FOTORELACJA

Pink Freud w Sali Gotyckiej! - fotorelacja

Dziewiętnasty dzień marca, we wrocławskim Starym Klasztorze, był dniem mieszanki jazzu, rocka i elektroniki. Kasza i seks powaliły publiczność na kolana!

Supportem był wrocławski Issel, jednak nie mam pojęcia, jak się tam znaleźli. Cięższe, rockowo – metalowe granie kompletnie nie pasowało do ogólnej stylistyki wieczoru i tylko zdezorientowało publiczność czekającą na gwiazdy. Nie było źle, po prostu trafili w złe miejsce o złym czasie.

O 21:30 na scenie pojawili się muzycy z Pink Freud. Basista i przystojniak, Wojtek Mazolewski, z uśmiechem przywitał się i przedstawił pozostałych – Karola Golę z saksofonem, Adama Barona z trąbką i perkusistę Rafała Klimczuka.
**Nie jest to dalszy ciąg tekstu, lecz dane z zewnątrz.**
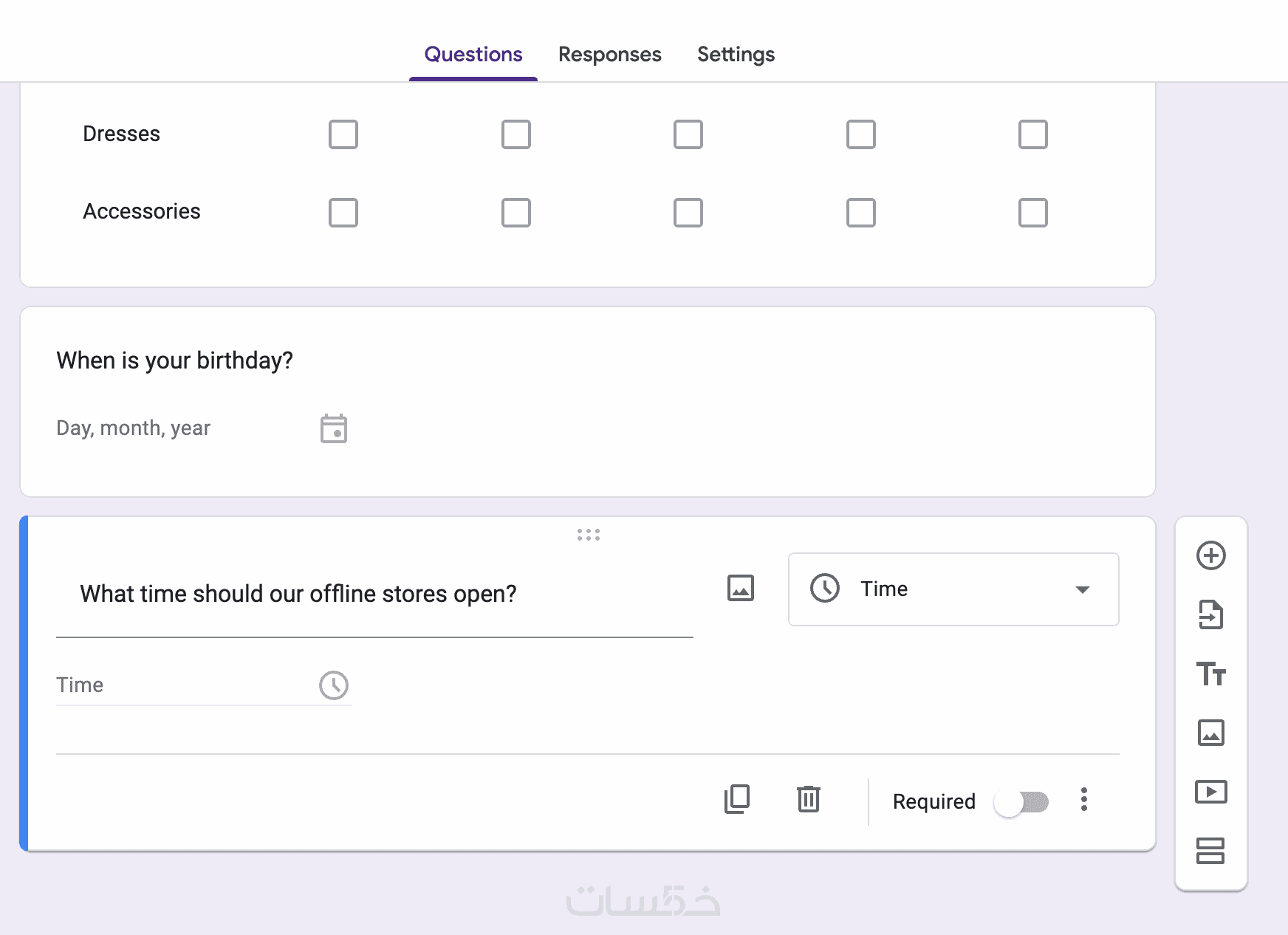Add an image from the sidebar toolbar
The height and width of the screenshot is (935, 1288).
[1210, 733]
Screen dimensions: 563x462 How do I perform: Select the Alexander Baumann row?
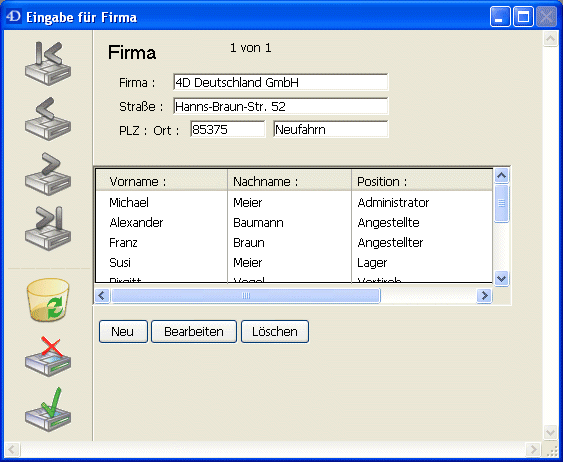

A chwilę potem rozpoczął się dwugodzinny przegląd twórczości artystów.

Zaczęli swoją interpretacją „Canona” Charlesa Mingusa, a dalej można było usłyszeć między innymi utwór „Warsaw” z płyty „Monster of Jazz” czy fenomenalny „G-Spot” z „Horse & Power” nucony przez każdego w Sali Gotyckiej. Przy „Bourbonie” dopominali się od barmanów czterech porcji alkoholu. Musieli na to poczekać aż dwa kawałki, czyli w przypadku Pink Freud całkiem sporo czasu. A jaka była radość, gdy się wreszcie napili! „Diamond Way” zadedykowali wiernej publiczności, życząc bardzo dosłownie - przede wszystkim samych diamentowych dróg w życiu. Nie obyło się bez coveru „Come As You Are” Nirvany, przy którym od pierwszych dźwięków publiczność krzyczała z zachwytu, a do tego dołączyli „Anioły i Demony” i „Punk Freud”.

Publiczność zdecydowała, że na bis ma być „mocniej i mocniej”, panowie się grzecznie posłuchali, a dzięki temu usłyszeliśmy „Pink Hot Loaded Guns” i „Horse and Power”. Długo nie chcieli pozwolić im zejść ze sceny, dlatego po bisie znowu był bis, przez co Wojtek musiał odebrać fanowi kostkę, którą wcześniej mu podarował. Końcówka wieczoru była o tyle ciekawa, że usłyszeliśmy najnowszy utwór grupy z dnia koncertu, wcześniej odtworzony na telefonie. Publika sama nazwała go „Kasza i Seks”, gdyż wcześniej artyści doszli do wniosku, że to to dodaje im energii.

Koncert ani trochę mnie nie zaskoczył, ponieważ doskonale wiedziałam, czego się spodziewać. Dobrego, dobrego grania, wspaniałego kontaktu muzyków z publicznością i tańczących słuchaczy. Pink Freud zdecydowanie nie zawiódł oczekiwań. Ba, nawet je przerósł!